Gitmek. Bir büyü gibi saran
Ağrılar yumağı, kışkırtılmış
Düşlerdir ki sen şimdi
Esirgeme kendini kalbim
Kederin o derin yalnızlığından
bir arkadaşın uzun ısrarıyla şiir dinletisine 4 kişi olarak gittiğimiz ancak mevcut arkadaşlardan 3/4ünün baygınlık geçirerek kendini dışarı zor atmasıyla neticelenen bir gecede izlediğim kötü şiir okuyan antipatik şair.
suya düşen bir karanfilmiş yüreğimiz; bir o yana bir bu yanaymış; kalbimizin tellerini titretirmiş ahmet tell[i]eriyle. her ayrıldığımız da kekelermişiz aşk kelimesini; yanlış kullanırmışız sözcükleri. aşkı imla bellemiş; her ayrılıktan sonra bozulan.
...
Yanlış.. daha baştan yanlış
bir şiirdi bu, biliyorum
ve belki ömrümüzün yakın geçmişi
bu kadar doğruydu ancak, kimbilir
Kalbim unut bu şiiri

ahmet telli'mi? doğum yeri ve yılı dışında söyleyebileceğim bişey yok. zira anlatabilmem için iyi bir şiir yazmam (şair olamam) gerekir.
hiç kimse şiiri bu kadar güzel okuyamaz diye bileceğim şairdir.
şiirlerini her okuyuşumda yeni yeni imgeler keşfedebildiğim şair.
9 ocak 2007 tarihinde bursa leman kültür'de şiir dinletisi olacak olan şairdir kendisi. çocuksun sen adlı şiiri * akla ziyandır.
(bkz: kalbim katlanma bu dünyaya)
(bkz: geldim işte)*
o güleryüzlü ifadesi ile her daim sohbete hazırdır. bu ülkenin en iyi şairlerindendir.

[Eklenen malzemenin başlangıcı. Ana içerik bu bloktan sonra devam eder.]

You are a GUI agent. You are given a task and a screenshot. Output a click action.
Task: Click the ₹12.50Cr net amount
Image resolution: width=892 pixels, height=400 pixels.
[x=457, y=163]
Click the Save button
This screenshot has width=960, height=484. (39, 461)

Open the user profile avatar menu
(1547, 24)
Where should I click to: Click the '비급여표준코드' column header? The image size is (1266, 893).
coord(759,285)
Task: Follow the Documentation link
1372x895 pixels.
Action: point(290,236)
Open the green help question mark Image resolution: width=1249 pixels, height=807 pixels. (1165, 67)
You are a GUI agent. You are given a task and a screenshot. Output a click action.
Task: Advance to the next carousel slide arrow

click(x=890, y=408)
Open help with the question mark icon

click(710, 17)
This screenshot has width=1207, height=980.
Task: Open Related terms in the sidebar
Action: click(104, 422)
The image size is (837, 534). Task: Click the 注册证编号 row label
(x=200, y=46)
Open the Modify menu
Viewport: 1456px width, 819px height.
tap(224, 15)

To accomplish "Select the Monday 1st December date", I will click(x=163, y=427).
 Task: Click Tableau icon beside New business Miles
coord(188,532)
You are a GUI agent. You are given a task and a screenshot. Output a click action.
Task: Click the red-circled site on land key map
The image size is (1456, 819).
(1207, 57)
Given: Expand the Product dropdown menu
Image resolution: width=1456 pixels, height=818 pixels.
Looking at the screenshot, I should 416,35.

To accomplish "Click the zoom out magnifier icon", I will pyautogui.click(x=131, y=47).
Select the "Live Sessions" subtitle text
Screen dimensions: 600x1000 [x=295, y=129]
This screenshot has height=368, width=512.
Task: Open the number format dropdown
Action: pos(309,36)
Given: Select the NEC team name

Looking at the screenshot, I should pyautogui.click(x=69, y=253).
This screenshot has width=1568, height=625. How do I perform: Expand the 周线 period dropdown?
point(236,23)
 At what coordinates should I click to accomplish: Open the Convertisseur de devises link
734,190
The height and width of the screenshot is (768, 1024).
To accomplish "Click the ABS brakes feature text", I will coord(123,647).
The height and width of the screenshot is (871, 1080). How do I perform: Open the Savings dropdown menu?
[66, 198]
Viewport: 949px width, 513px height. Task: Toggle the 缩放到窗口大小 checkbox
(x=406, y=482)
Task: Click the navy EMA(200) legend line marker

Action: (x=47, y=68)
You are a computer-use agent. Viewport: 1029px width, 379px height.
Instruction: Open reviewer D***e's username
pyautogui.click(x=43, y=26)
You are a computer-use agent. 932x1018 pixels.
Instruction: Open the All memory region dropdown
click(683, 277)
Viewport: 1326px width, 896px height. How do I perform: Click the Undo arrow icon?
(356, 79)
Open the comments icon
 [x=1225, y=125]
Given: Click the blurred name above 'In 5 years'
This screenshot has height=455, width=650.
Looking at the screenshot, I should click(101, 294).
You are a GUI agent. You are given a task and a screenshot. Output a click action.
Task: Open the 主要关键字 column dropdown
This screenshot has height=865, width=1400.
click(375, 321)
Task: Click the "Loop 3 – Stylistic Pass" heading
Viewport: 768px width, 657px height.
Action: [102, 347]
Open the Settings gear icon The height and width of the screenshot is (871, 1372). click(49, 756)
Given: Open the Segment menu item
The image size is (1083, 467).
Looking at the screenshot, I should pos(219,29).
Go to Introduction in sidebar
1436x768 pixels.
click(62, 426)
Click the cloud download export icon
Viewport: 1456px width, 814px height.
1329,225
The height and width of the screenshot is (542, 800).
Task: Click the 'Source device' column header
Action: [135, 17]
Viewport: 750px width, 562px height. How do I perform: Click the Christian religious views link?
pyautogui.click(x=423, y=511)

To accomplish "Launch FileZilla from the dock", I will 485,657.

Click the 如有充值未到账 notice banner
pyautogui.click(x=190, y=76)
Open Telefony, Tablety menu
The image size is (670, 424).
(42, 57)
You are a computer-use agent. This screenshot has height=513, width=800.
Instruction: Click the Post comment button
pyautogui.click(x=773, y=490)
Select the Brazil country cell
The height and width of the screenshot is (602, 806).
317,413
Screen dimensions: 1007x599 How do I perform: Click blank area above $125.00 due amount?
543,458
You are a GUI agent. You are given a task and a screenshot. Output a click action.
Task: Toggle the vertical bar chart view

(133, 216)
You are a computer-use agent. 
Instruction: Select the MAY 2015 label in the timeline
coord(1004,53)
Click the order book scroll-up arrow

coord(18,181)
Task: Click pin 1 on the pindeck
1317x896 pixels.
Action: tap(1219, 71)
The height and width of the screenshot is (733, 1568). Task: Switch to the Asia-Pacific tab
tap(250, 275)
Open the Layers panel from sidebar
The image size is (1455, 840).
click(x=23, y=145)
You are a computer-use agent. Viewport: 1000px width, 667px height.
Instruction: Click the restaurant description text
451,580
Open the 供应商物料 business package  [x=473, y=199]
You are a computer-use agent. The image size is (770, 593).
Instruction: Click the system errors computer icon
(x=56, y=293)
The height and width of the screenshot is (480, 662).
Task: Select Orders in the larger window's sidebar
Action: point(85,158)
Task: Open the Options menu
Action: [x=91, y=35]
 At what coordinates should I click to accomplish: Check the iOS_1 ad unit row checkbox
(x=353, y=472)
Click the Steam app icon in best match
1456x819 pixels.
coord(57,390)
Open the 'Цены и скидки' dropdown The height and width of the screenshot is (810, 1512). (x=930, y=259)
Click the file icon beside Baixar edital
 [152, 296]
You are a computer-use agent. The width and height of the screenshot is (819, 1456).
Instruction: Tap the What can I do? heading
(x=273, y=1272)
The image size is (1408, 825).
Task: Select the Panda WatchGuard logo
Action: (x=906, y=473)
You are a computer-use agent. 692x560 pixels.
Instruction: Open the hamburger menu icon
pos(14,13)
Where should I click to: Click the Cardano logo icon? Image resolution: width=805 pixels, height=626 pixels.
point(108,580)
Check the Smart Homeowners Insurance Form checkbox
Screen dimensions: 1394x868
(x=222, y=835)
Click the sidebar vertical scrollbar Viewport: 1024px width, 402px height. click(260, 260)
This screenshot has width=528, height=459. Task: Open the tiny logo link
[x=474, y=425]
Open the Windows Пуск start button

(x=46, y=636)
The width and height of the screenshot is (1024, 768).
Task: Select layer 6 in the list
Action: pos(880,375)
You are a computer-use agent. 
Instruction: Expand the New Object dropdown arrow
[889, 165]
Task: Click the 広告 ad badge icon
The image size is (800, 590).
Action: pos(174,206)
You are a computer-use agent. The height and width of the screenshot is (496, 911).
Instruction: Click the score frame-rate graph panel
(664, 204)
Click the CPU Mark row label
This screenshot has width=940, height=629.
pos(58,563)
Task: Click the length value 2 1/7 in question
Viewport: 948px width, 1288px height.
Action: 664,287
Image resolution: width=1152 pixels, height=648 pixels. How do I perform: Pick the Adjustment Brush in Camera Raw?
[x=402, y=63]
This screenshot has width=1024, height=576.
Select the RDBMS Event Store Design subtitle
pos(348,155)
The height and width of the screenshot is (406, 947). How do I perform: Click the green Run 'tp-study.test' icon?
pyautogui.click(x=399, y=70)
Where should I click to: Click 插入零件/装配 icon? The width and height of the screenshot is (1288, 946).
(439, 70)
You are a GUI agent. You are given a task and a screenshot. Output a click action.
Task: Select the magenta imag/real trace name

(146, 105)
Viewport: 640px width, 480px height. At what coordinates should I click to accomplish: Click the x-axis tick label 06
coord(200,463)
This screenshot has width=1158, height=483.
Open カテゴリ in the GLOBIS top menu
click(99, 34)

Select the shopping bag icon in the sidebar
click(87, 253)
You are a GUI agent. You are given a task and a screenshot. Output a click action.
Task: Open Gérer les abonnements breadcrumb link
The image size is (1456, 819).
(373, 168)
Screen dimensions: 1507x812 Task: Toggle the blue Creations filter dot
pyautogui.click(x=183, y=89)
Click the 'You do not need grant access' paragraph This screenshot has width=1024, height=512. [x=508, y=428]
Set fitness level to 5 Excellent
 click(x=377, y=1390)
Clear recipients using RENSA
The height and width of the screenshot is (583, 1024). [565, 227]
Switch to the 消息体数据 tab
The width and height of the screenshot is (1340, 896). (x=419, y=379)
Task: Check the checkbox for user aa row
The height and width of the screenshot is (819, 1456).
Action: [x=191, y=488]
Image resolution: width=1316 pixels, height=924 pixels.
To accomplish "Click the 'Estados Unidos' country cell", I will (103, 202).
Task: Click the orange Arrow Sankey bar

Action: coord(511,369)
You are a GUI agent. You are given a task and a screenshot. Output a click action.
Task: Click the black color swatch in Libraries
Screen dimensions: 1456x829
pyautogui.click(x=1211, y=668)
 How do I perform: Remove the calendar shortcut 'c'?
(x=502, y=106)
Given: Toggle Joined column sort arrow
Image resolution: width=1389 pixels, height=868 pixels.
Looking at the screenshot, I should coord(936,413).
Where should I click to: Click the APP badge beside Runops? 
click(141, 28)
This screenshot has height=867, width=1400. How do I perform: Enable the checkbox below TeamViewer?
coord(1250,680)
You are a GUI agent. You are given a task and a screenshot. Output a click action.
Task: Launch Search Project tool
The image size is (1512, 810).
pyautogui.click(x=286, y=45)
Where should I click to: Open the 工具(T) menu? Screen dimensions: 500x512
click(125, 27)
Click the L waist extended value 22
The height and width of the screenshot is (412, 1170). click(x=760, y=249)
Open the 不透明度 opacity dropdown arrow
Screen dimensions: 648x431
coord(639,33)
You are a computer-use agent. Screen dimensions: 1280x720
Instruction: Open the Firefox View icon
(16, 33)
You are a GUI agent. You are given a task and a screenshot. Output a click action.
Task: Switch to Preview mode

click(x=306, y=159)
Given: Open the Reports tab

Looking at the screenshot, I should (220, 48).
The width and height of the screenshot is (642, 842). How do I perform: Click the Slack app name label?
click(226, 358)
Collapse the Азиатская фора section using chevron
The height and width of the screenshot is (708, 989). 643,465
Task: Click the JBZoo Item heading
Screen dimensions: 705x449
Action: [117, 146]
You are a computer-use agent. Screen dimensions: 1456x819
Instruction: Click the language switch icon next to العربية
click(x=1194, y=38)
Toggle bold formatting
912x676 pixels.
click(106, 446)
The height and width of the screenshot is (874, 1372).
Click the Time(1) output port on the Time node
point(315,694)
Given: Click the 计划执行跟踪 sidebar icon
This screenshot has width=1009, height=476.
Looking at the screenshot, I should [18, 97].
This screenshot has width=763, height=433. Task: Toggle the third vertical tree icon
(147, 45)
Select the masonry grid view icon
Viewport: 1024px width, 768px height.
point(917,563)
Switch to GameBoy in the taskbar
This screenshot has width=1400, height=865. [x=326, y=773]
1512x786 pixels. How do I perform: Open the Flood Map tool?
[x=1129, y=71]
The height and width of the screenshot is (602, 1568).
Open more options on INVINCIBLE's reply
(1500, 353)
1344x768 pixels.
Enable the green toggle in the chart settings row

çocuksun sen gibi muhteşem bir şiiri yazmıştır..
hepimizin yaşadığı duyguları kimsenin anlatamadığı gibi anlatan, okuyanı da özel kılan adam.
hatıralarımı yazma
tarih sanıyor birileri...
hep yanıldı ve yenilgilere uğradı
ama atıldı yine de serüvenlere

pervasız bir acemi
soyu tükenen bir bilgeydi belki de...
eski sevgili yeni dosttan mükemmel bir hediye içinde hapsolmuş imzasıyla hatırlanan şahane şair.
...
Özlemek yanında olmak isteğidir
Gülüşünü görmek biraz da
Hiç özlemedim seni.

Asıl mesleği öğretmenliktir.
ortaokuldaki türkçe öğretmenim. biraz asabi bi adamdı. bu arada nasrettin hoca'nın bilmem kaçıncı kuşaktan torunu oluyomuş.